更進一步,我們又有多少能肯定自己的夢想呢?我們所試圖追求的,究竟是發自內心的「天命」召喚,還是一個讓人目眩神迷的榮譽獎牌?有那樣一些目標,也許曾經不曾進入我們的想象之中,但貼在之上的「自由」「好的生活」的一些標籤迷惑了我們,它們不知不覺潛入心靈,成為所謂的夢想。
可惜的是,我們不能肆意地將個人生命用作真假夢想的試驗場。選擇一條生活道路的成本是很高的,我們無法將人生窮盡,用於尋找自己真正熱愛的「天命」所在。
假使沒有燃燒的夢想,會使我們的人生變得落寞、寡淡嗎?
22的存在,正試圖對此作出回應。
22:試圖接近生活的自我解脫,「我的存在即為意義」
這個調皮搗蛋、讓無數偉人導師頭疼不已,始終不肯去人間「投胎」的22,讓我們似乎多了一點寬慰和輕鬆。在看似桀驁不馴的形象背後,躲藏著一個自卑又膽怯的身影。
她一度以為自己沒有資格前往地球生活,因為她始終找不到自己的spark,也學不好在地球生活的本領。但陰差陽錯的為人體驗,讓她可以自在地呼吸空氣、享受美味的披薩、看著金色的陽光透過樹葉,和身邊的人輕鬆自在地交談,以新奇的眼神去描摹生活的每一個細節。
她最終明白,也告訴我們:
原來,「活著」就可以成為一種spark,我存在的狀態也就是我生活的意義所在。關注當下,享受快樂,這樣的人生也可以精彩。
我對這種狀態卻存疑。
不說人的本質讓我們能否真正做到,長時間不厭倦地享受在此刻、在此地的生活(生存的持續、生活的體驗、內心的新奇感,都是需要代價和能量去實現的)。單論「我的存在」的意義,能否維持長達一生的「平凡卻快樂的生活」體驗呢?也許,當我們存在於某種強大的社會聯結中,無論是美好的親密關係,或是光鮮的社會地位,「我的存在」的意義是足夠大的。而當其它時候,當我們無法定位自己的存在時,這種人生觀則顯得有些單薄。

練習題目:
**a)** 根據這篇談夢想的文章,判斷下面各句對不對,回答「是」或「否」,並引用文中決定答案的原句:(i) 22看似桀驁不馴的形象背後,躲著一個自卑又膽怯的身影;(ii) 作者完全認同「活著」本身就是生活意義的那種狀態;(iii) 選擇一條生活道路的成本很低。
**b)** 根據這篇談夢想的文章,回答下列問題:
(i) 22一度以為自己沒有資格前往地球生活,原因是甚麼?
(ii) 作者說生存的持續、生活的體驗、內心的新奇感,都需要甚麼去實現?
(iii) 為人體驗讓22可以享受甚麼美味的食物?
這些記錄和上面的文章沒有關係。

(收集的資料記錄)

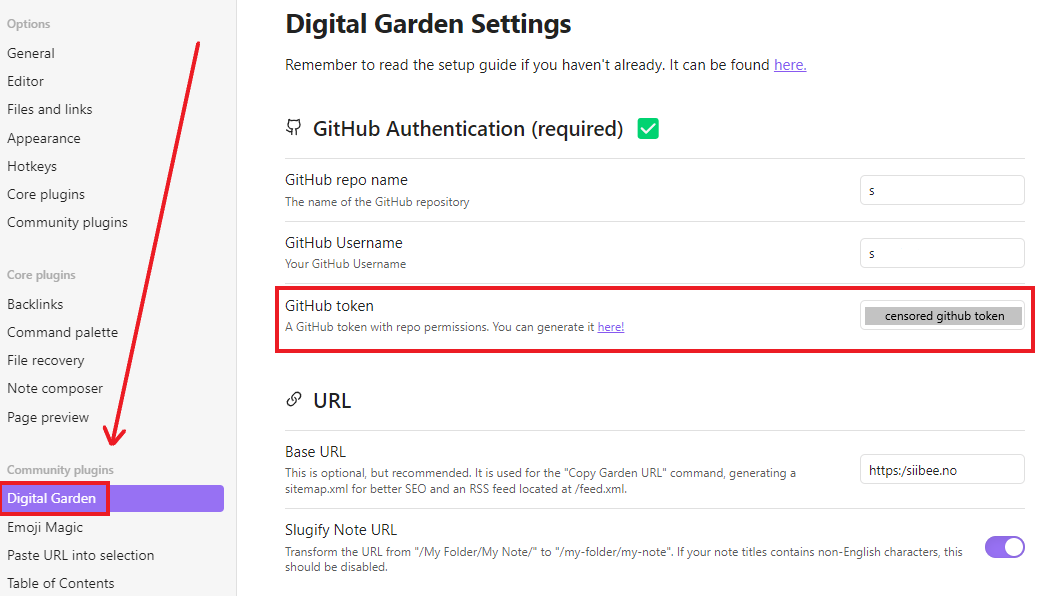Edit the Base URL input field

click(941, 470)
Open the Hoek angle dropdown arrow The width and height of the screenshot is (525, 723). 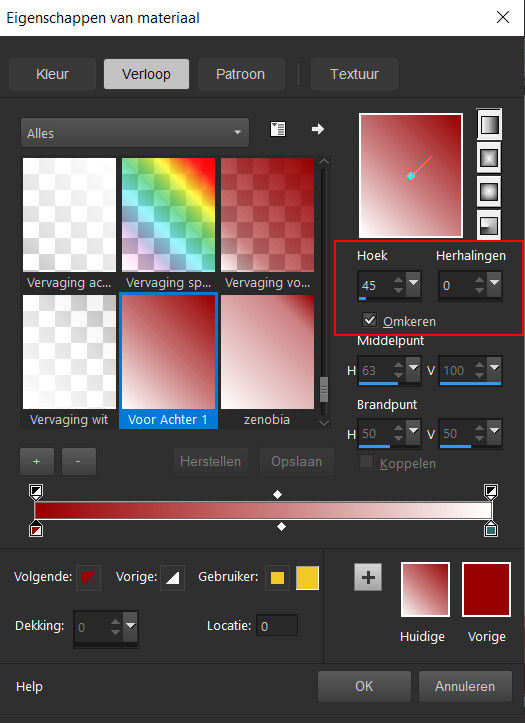click(x=413, y=281)
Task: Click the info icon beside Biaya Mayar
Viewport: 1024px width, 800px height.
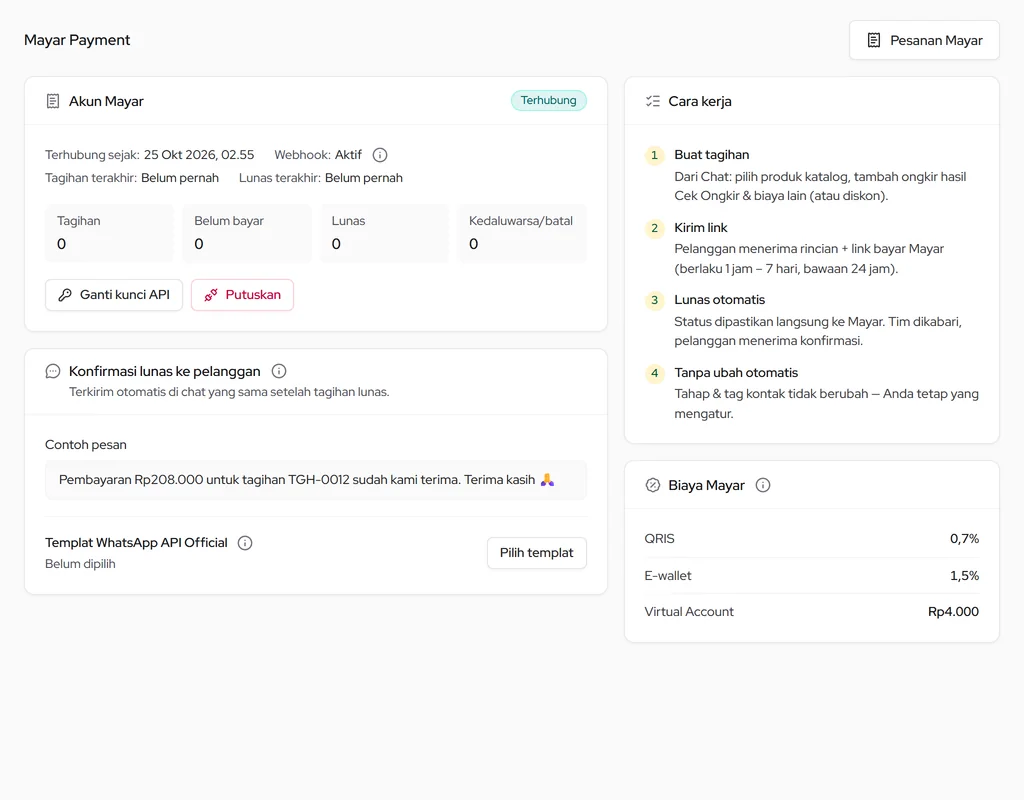Action: coord(763,485)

參考答案:
**a)**
(i) 是。「在看似桀驁不馴的形象背後,躲藏著一個自卑又膽怯的身影。」
(ii) 否。「我對這種狀態卻存疑。」
(iii) 否。「選擇一條生活道路的成本是很高的」

**b)**
(i) 她始終找不到自己的spark,也學不好在地球生活的本領。
(ii) 需要代價和能量。
(iii) 披薩。